[Dataset rows]
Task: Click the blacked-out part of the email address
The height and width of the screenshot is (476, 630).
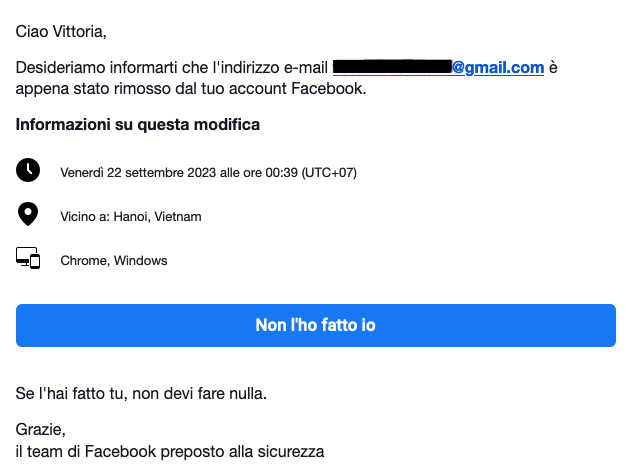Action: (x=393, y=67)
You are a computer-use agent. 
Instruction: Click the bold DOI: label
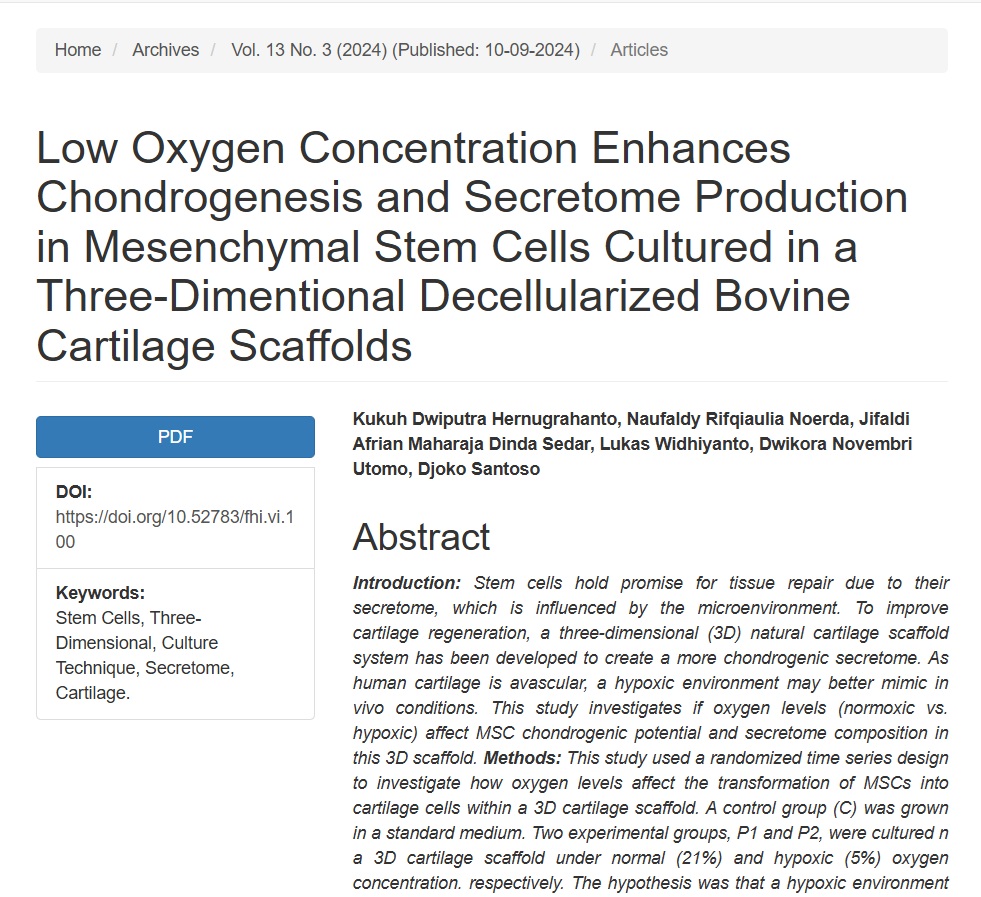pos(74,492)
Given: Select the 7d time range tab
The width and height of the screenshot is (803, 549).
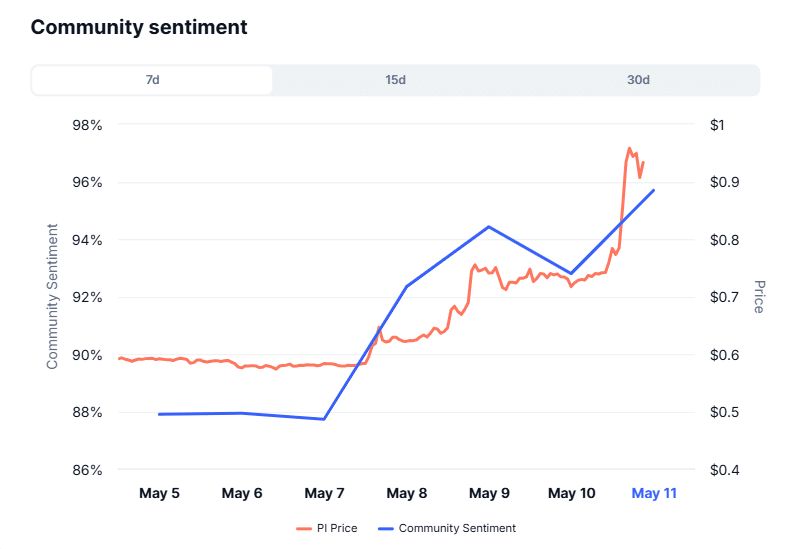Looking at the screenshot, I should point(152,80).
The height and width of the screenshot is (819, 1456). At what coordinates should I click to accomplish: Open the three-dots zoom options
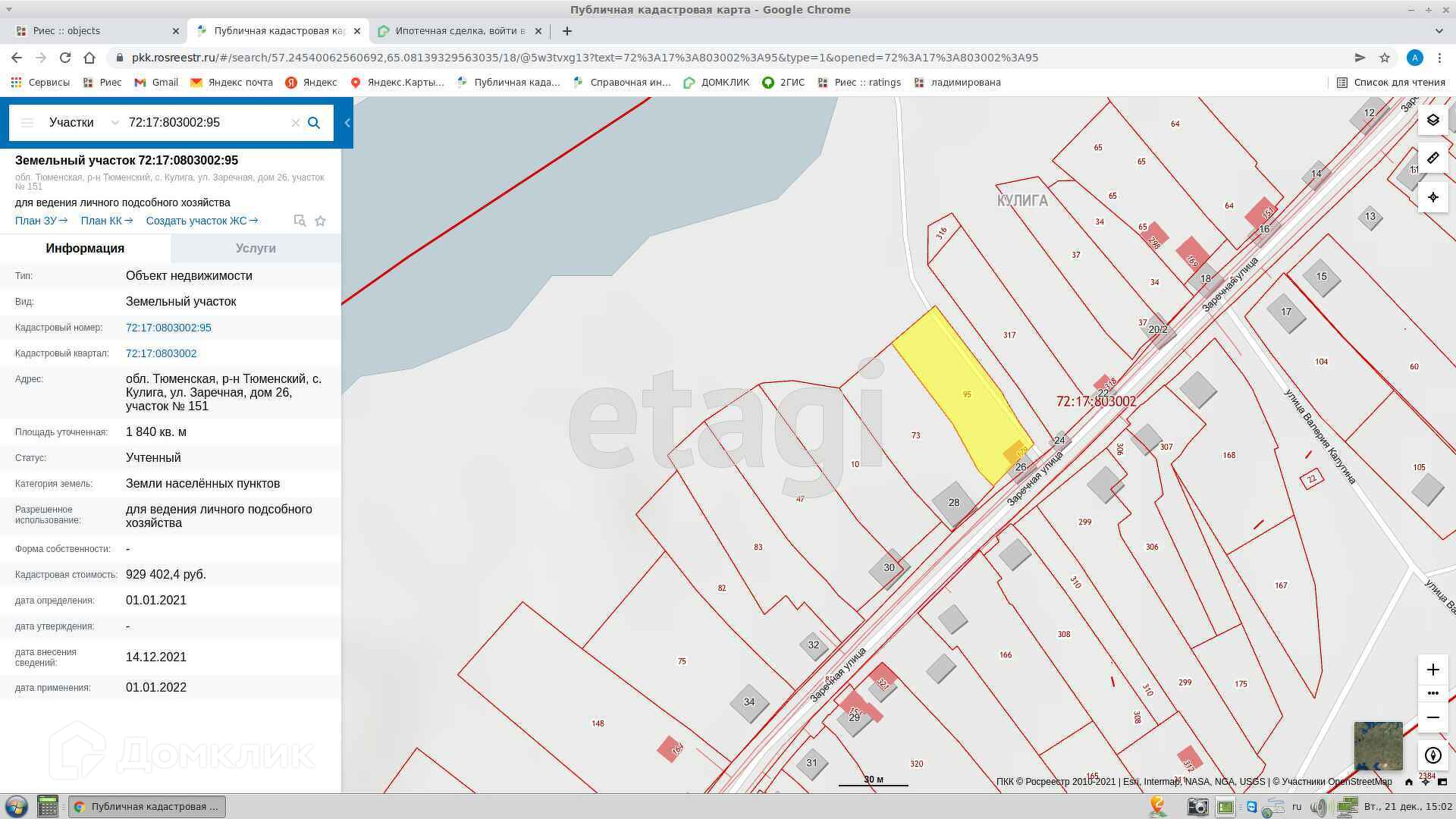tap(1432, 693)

--- Aim ---
Copy each line above that contains the string "width", matching case exactly.

--- The completed task ---
The height and width of the screenshot is (476, 630).
The width and height of the screenshot is (803, 549).
The height and width of the screenshot is (819, 1456). At what coordinates should I click to accomplish: Open the three-dots zoom options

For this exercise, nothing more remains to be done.